Exercise – Only the text of the records belongs in the answer; the pictures must be dropped.

Records supplied –
- - -

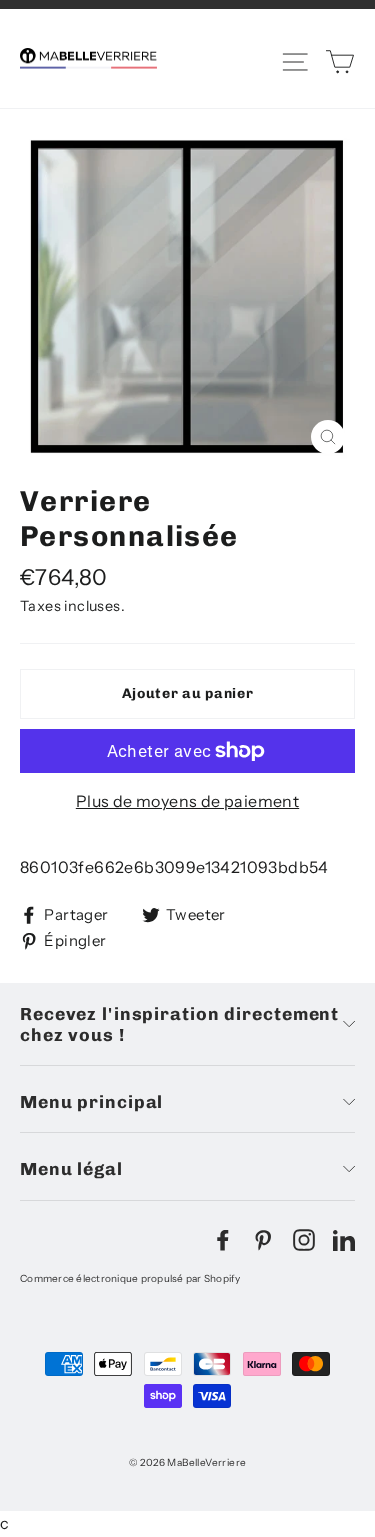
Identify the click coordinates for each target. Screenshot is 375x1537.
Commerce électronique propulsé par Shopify (130, 1278)
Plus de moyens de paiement (187, 801)
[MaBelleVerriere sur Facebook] (223, 1239)
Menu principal (91, 1101)
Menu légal (71, 1168)
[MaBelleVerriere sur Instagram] (304, 1239)
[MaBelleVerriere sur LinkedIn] (344, 1239)
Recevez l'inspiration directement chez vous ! (179, 1024)
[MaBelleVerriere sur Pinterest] (263, 1239)
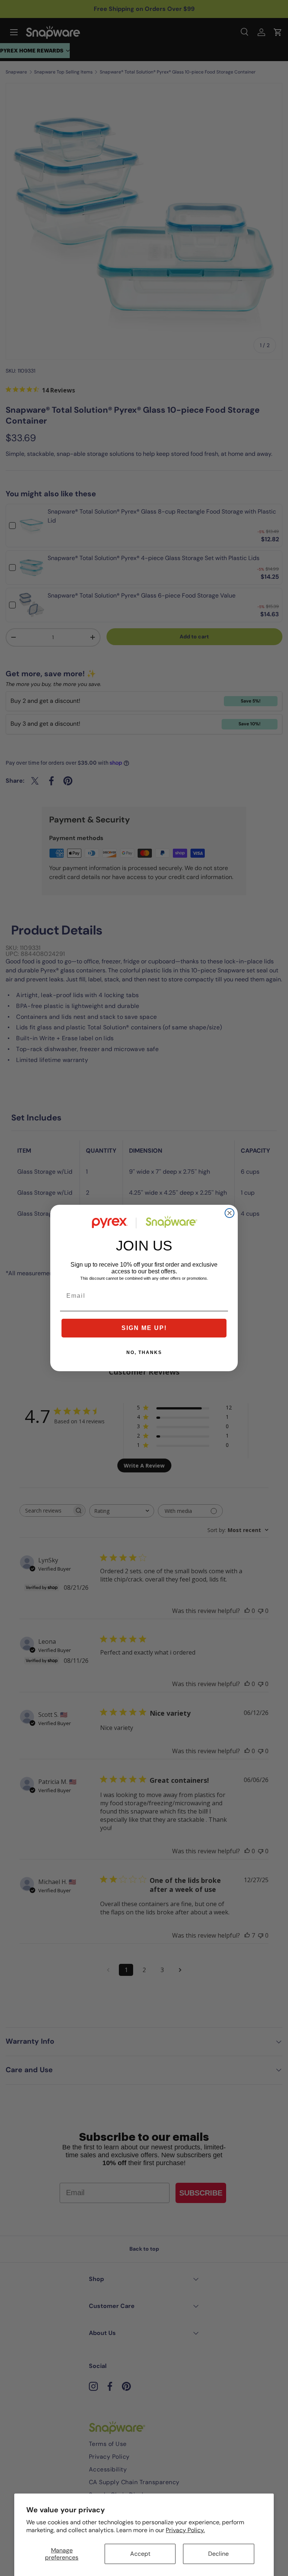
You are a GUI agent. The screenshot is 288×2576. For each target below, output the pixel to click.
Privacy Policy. (185, 2530)
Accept (140, 2554)
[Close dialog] (229, 1213)
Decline (218, 2554)
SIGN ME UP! (144, 1328)
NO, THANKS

- - -

Answer below –
Identify the click coordinates for each target. Screenshot is 375x1537.
Commerce électronique propulsé par Shopify (130, 1278)
Plus de moyens de paiement (187, 801)
[MaBelleVerriere sur Facebook] (223, 1239)
Menu principal (91, 1101)
Menu légal (71, 1168)
[MaBelleVerriere sur Instagram] (304, 1239)
[MaBelleVerriere sur LinkedIn] (344, 1239)
Recevez l'inspiration directement chez vous ! (179, 1024)
[MaBelleVerriere sur Pinterest] (263, 1239)
You are a GUI agent. The screenshot is 288×2576. For each target below, output the pixel to click.
Privacy Policy. (185, 2530)
Accept (140, 2554)
[Close dialog] (229, 1213)
Decline (218, 2554)
SIGN ME UP! (144, 1328)
NO, THANKS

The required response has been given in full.